Dr Awoonor-Williams said sustainable public education campaigns through breastfeeding week celebrations, service delivery points both static and outreach, home visits, domiciliary deliveries and community durbars also continued to be launched to maximize the gains.
He commended staff of GHS, Ghana Red Cross Society, UNICEF, World Food Programme, World Vision and Catholic Relief Service for their invaluable support.
Mrs Shaya Ibrahim Asindua, Head of UNICEF Office in Tamale, commended the Region for being the first in Ghana to have its entire health facilities being Baby-Friendly.
She emphasised that one of four neonatal deaths could be avoided if mothers initiated breastfeeding in the first four hours of delivery.
Mrs Asindua said breastfeeding was a practical intervention for achieving the Millennium Development Goal of reducing overall child mortality by two-thirds by 2015 and indicated that in 1993 only 15 per cent of mothers in Ghana initiated breastfeeding within an hour of birth but this had increased to 46 per cent in 2003.

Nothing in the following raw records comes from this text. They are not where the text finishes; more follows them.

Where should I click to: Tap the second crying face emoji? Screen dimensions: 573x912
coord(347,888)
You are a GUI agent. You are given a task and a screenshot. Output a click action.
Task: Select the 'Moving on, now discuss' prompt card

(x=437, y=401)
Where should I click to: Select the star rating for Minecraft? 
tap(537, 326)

"This is a very welcoming achievement considering that 17 years ago exclusive breastfeeding was almost unheard of in Ghana. This is making a tremendous difference for children's health and survival, "Mrs Asindua said.
However, she said in Ghana about half of babies were delivered by skilled health personnel and initiated into breastfeeding while the other half was left out, and expressed the optimism that with the establishment of Baby Friendly facilities it would assist early initiation of breastfeeding in Ghana and ultimately reduce the country's infant mortality rate.

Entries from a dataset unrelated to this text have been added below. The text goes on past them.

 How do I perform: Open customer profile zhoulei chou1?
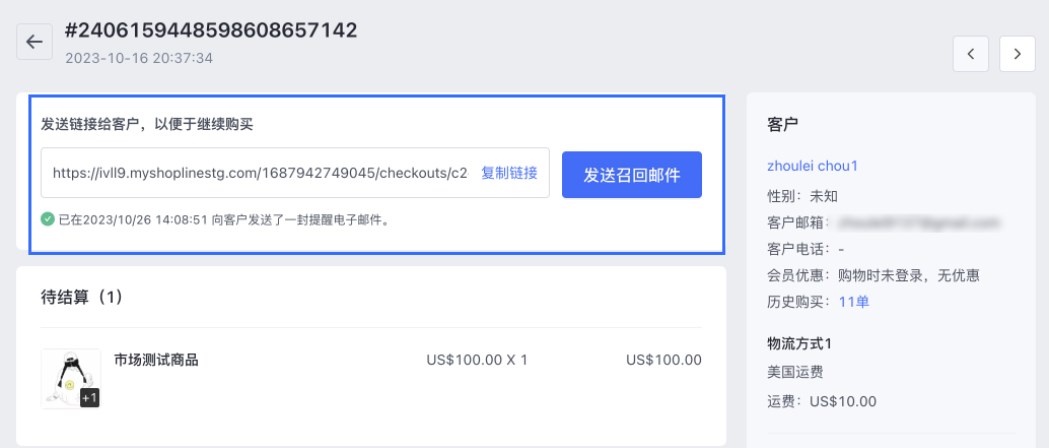812,165
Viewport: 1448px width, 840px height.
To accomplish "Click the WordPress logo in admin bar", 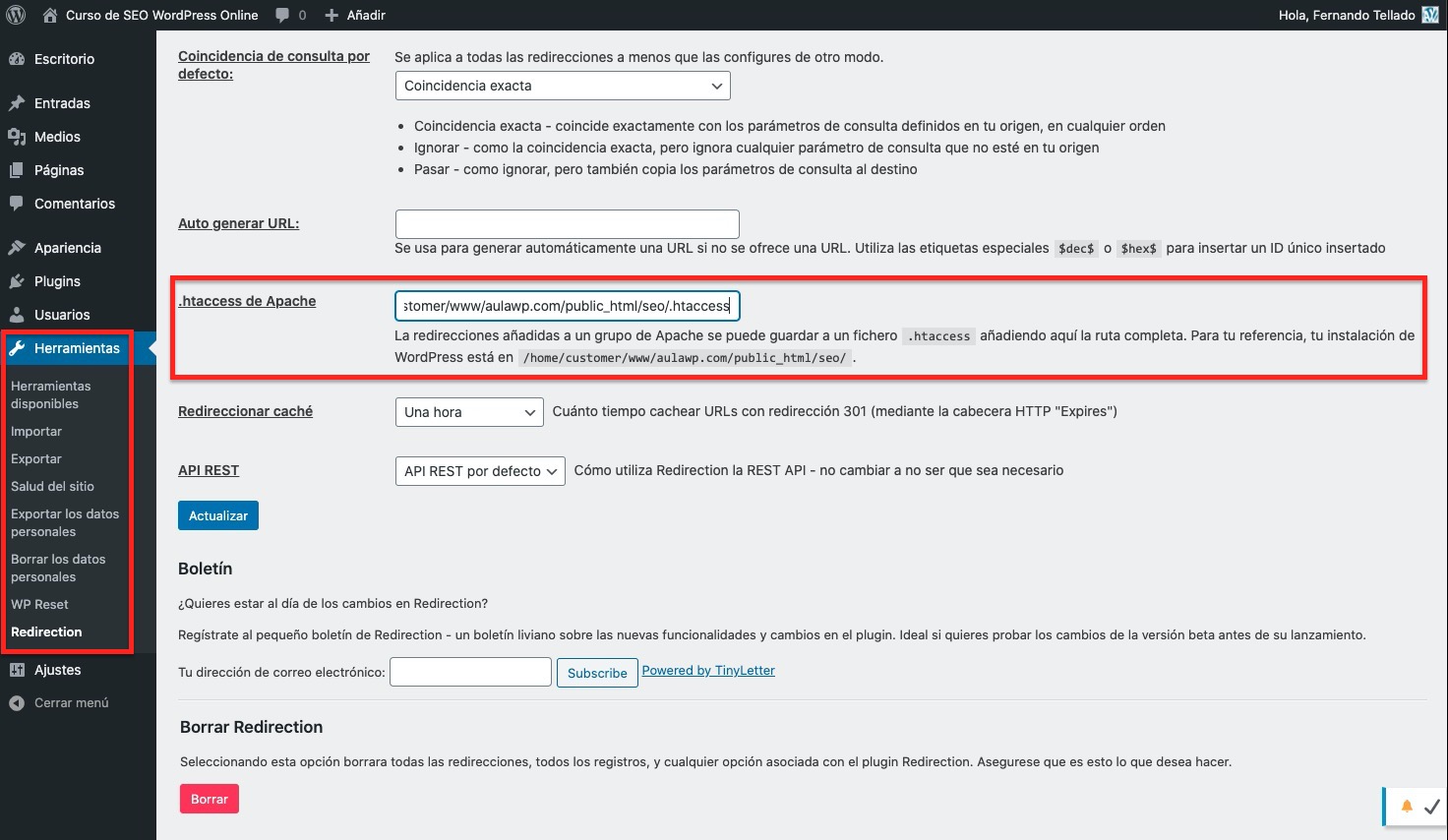I will click(x=16, y=15).
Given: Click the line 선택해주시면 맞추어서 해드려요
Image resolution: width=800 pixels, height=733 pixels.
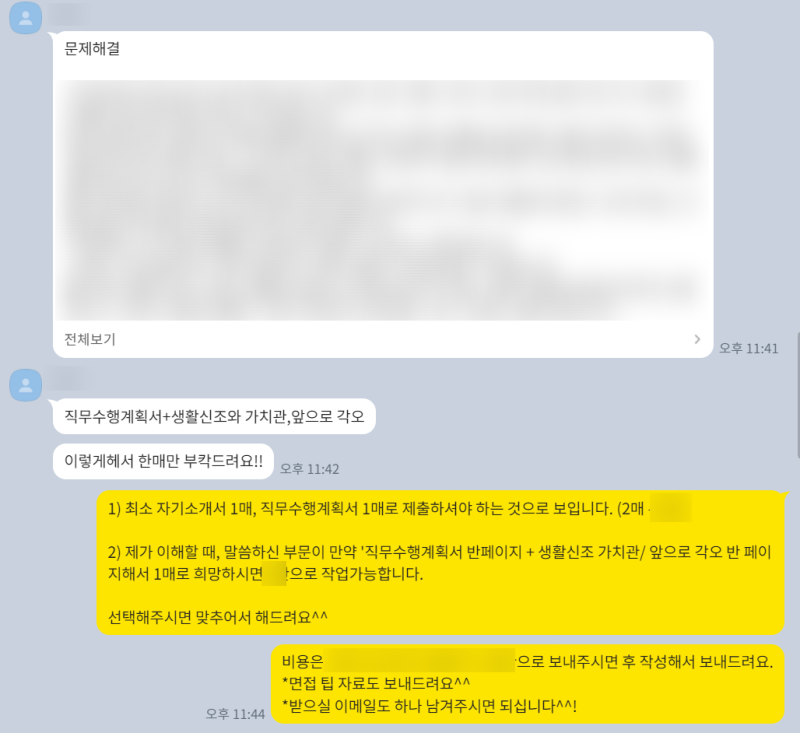Looking at the screenshot, I should (x=218, y=617).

Mr Anaba Nabila, Talensi-Nabdam District Chief Executive said Government was more committed to the welfare of women and children and introduced the Free Maternal Health Delivery.
He said Government through the District Assemblies had also provided health facilities and residential accommodation for health workers.
Mr Nabila stressed the need for the sustenance of prudent programmes instituted by Government to improve the health sector, and appealed to Ghanaians to retain the ruling NPP Government in power to enable it continue with its good policies and programmes.